| REQUEST |
According to the property jargon buster below, how long does the winning bidder at a property auction usually have to complete the sale?
# start of EXTRACTED TEXT
Property jargon buster
Property jargon can be incredibly intimidating during the house moving process.
If you’re buying or selling a house and getting a little confused by some of the language used, our property jargon buster is for you!
A
Annual Percentage Rate (APR)
Annual Percentage Rate (APR) refers to how much you will pay each year in mortgage interest and any additional fees.
Your mortgage interest and any additional fees will be added together and then split across the lifetime of the mortgage. This helps you to carry out a more accurate comparison of the mortgage products available to you.
Arrangement Fee
An arrangement fee may be payable to a mortgage company or mortgage broker to cover the administrative costs of arranging your new mortgage.
Auction
A property auction is an alternative way to buy or sell a house.
The property owner will set a ‘guide’ price for the property, and then interested buyers will bid on it. The buyer who makes the highest bid will secure the property (as long as their bid is above the minimum ‘reserve’ price the seller has said they’re willing to accept). Once the auction has taken place, the winning bidder usually has 28 days to complete the sale.
B
Bridging Loan
A short-term loan you can take out to ‘bridge’ the gap if the purchase of your new home completes before you sell your current property.
Building Survey
A building survey can be a generic term used for a property survey or it may be specifically referring to a RICS Level 3 building survey. A RICS Level 3 building survey is the most thorough homebuying survey offered by RICS. The only more in-depth survey available would be a full structural survey carried out by a structural engineer.
# end of EXTRACTED TEXT
# start of DATA EXCERPTS
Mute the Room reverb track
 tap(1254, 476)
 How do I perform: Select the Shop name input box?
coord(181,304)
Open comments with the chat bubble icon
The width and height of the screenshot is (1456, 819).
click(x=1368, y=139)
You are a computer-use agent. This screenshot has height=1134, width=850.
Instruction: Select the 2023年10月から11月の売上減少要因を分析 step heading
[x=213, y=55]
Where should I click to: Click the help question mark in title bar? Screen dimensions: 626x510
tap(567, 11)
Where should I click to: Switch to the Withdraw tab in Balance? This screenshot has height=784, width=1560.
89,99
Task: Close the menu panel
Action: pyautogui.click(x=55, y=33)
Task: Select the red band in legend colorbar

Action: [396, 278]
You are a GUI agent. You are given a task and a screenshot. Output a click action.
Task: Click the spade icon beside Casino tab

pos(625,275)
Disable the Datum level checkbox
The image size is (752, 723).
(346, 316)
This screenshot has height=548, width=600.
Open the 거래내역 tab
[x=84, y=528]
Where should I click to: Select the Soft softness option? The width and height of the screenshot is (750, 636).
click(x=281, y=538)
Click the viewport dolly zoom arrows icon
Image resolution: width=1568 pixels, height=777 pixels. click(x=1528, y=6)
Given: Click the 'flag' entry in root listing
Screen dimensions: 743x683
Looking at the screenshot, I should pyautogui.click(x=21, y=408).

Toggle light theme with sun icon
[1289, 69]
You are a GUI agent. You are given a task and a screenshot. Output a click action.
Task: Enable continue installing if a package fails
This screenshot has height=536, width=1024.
# end of DATA EXCERPTS
| RESULT FOR THIS EXERCISE |
28 days.